Consultant, storyteller, creator
The story behind the dashboard: the secret to successful transformations
How often do transformation dashboards land with the people whose behaviour the transformation depends on?
Julian March
6 January 2026
Every change programme comes with a dashboard. Metrics, KPIs, RAG statuses - all designed to reassure leaders that progress is being made. Yet how often do those dashboards land with the people whose behaviour the transformation depends on?
We often obsess about numbers, no less so than in my old world of digital publishing, and nowadays in my consulting work in finance, science and tech. And rightly so, but it’s not the whole story, and often it’s not even a story.
The story is what gets people out of bed every morning.
And the skip in the step down the train station platform at 6.42am comes from starring in the story.
Very often people still see “the transformation” as something happening to them, not something they are part of.
The belief in a transformation comes from the story, rather that the dashboard.
A set of new KPIs on their own weren’t going to be what focused the minds of a highly intelligent bunch at a French Private Equity house on their new digital transformation. It was an internal communications programme that showed teams how digital tools could help them win bigger deals, faster. The story was about their success rather than “the system”.
It’s a bit like using a fitness tracker. At first, you obsess about logging every ride, every heart rate spike, every hour of sleep. That’s the first stage of data maturity. The next level is when you correlate the data with how it feels - when you also feel what “good” looks like without checking the dashboard.

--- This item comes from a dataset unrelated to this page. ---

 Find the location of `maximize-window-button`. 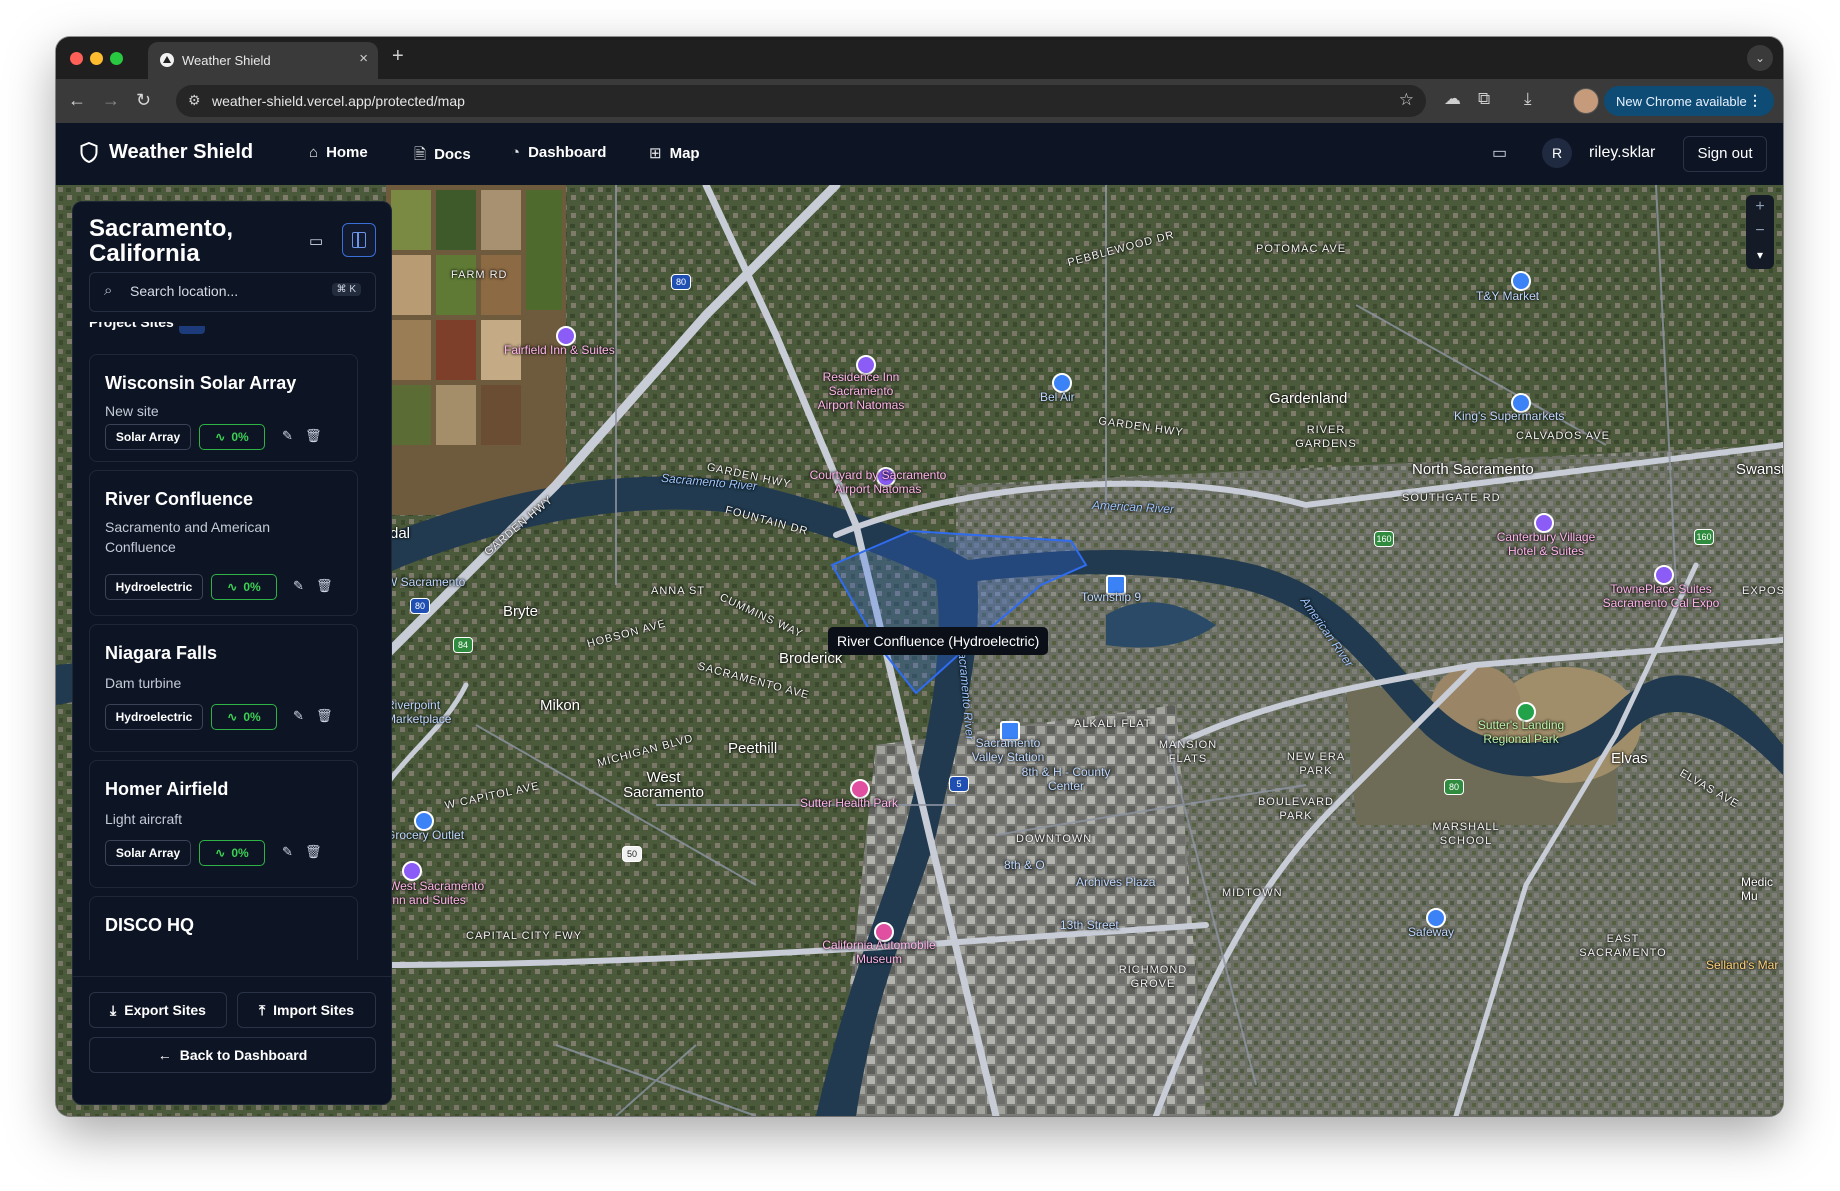

maximize-window-button is located at coordinates (116, 58).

Business transformation is no different.
Metrics get you started, but belief comes when people can feel the impact in their day-to-day work.
It takes three shifts to dashboards into stories:
From reporting to relevance. Dashboards answer “what’s happening?” Stories answer “why does this matter to me?” Whether you’re a scientist in a lab, a relationship manager in a bank, or a developer in a tech firm, you need to see yourself in the change.
From outputs to outcomes. A dashboard might show adoption rates of a new system. A story explains the outcome: a joy to onboard happier clients and the job’s become fun again. Outcomes inspire action; outputs rarely do.
From compliance to conviction. Dashboards often drive compliance, ticking boxes for regulators, boards, or investors. Stories build conviction, which sustains change long after the dashboards have been archived.
Dashboards are necessary, but they are never sufficient. If you want transformation to stick, you need to give people more than numbers. You need to give them a story they can believe, and more importantly, retell in their own words.
That's the moment someone thinks: “This is about us. This is about me. This is what success feels like. I get it.”